TEXT SECTION =>
Power demand for proposed process and the breakdown were also shown in Table 3. The power demand for grinder was the largest at 1,022,400.00 kWh-h/yr, accounting for 62.28% of the total power demand. It was found that the process of turning raw potatoes into potato juice consumes a large amount of electricity. Electricity cost was estimated based on this result and discussed in the below section.

Table 3 Power demand for each equipment

3.2 Cost estimation

3.2.1 Initial investment

Table 4 shows the estimations of the equipment purchase cost and the direct fixed capital cost calculated according to the built-in price in SuperPro Designer 12®. The PC was approximately 1.2 billion JPY. The silo for storing potato powder (SL-101) was the most expensive equipment, estimated to amount to 424 million JPY, representing 35.0% of the PC. The next most expensive items were the grinder (12.2%), the centrifugal sieve (12.1%), and the silo for raw potatoes (11.0%). The DFC, estimated at approximately 7.0 billion JPY, was calculated by multiplying the factors by the PC. The components of the DFC were 3.82 billion JPY for the TPDC, 2.29 billion JPY for the TPIC, 305 million JPY for the contractors’ fees, and 611 million JPY for contingencies. In a more detailed classification, the PC and construction were the most expensive sections, accounting for 17.3% and 19.0%, respectively, of the DFC.

Table 4 Total capital investment required for the plant

3.2.2 Operating cost

The AOC is shown in Table 5. It was estimated at approximately 16.7 billion JPY, 90.0% of which was the cost of raw materials (potatoes). Approximately 5.3% of the operating cost was facility-dependent including depreciation. Labor, water disposal, utilities, transportation and miscellaneous accounted for 0.90%, 1.10%, 0.38%, 1.19% and 1.15% of the operating cost, respectively. The unit production cost per 1 kg of potato powder was 1,056.07 JPY. In this scenario, the unit price of producing potato powder was assumed to be almost the same as that of producing potatoes for raw consumption because the cost for purchasing raw potatoes was a high proportion of these costs.

WORK TO COMPLETE =>
1/ Copy the part of the potato powder cost passage between "3.2.2 Operating cost" and "of these costs.", inclusive, word for word.
2/ Add 66 to every number in the tap coordinates of the rows below, then write out all the rows again with their requests. Leave out the pictures.
The passage on potato powder costs has nothing to do with the rows that follow it.

PROVIDED RECORDS =>

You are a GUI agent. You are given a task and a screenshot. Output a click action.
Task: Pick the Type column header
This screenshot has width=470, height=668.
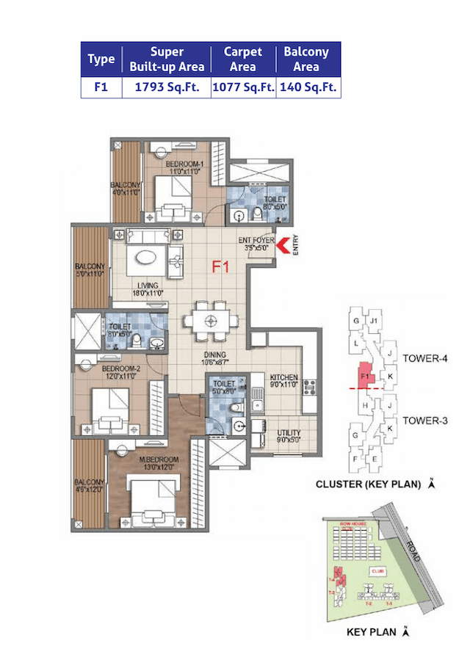tap(101, 59)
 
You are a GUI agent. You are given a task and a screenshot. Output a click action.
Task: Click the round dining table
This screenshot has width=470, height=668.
tap(211, 320)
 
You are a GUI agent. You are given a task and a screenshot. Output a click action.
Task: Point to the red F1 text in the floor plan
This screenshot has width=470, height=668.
tap(220, 267)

TASK-BY-TASK RESULTS =>
1/
3.2.2 Operating cost

The AOC is shown in Table 5. It was estimated at approximately 16.7 billion JPY, 90.0% of which was the cost of raw materials (potatoes). Approximately 5.3% of the operating cost was facility-dependent including depreciation. Labor, water disposal, utilities, transportation and miscellaneous accounted for 0.90%, 1.10%, 0.38%, 1.19% and 1.15% of the operating cost, respectively. The unit production cost per 1 kg of potato powder was 1,056.07 JPY. In this scenario, the unit price of producing potato powder was assumed to be almost the same as that of producing potatoes for raw consumption because the cost for purchasing raw potatoes was a high proportion of these costs.

2/
You are a GUI agent. You are given a task and a screenshot. Output a click action.
Task: Pick the Type column header
This screenshot has width=470, height=668.
tap(167, 125)
 
You are a GUI agent. You are given a task and a screenshot. Output a click action.
Task: Click the round dining table
This screenshot has width=470, height=668.
tap(277, 386)
 
You are a GUI agent. You are given a task and a screenshot. Output a click action.
Task: Point to the red F1 text in the floor plan
This screenshot has width=470, height=668.
tap(286, 333)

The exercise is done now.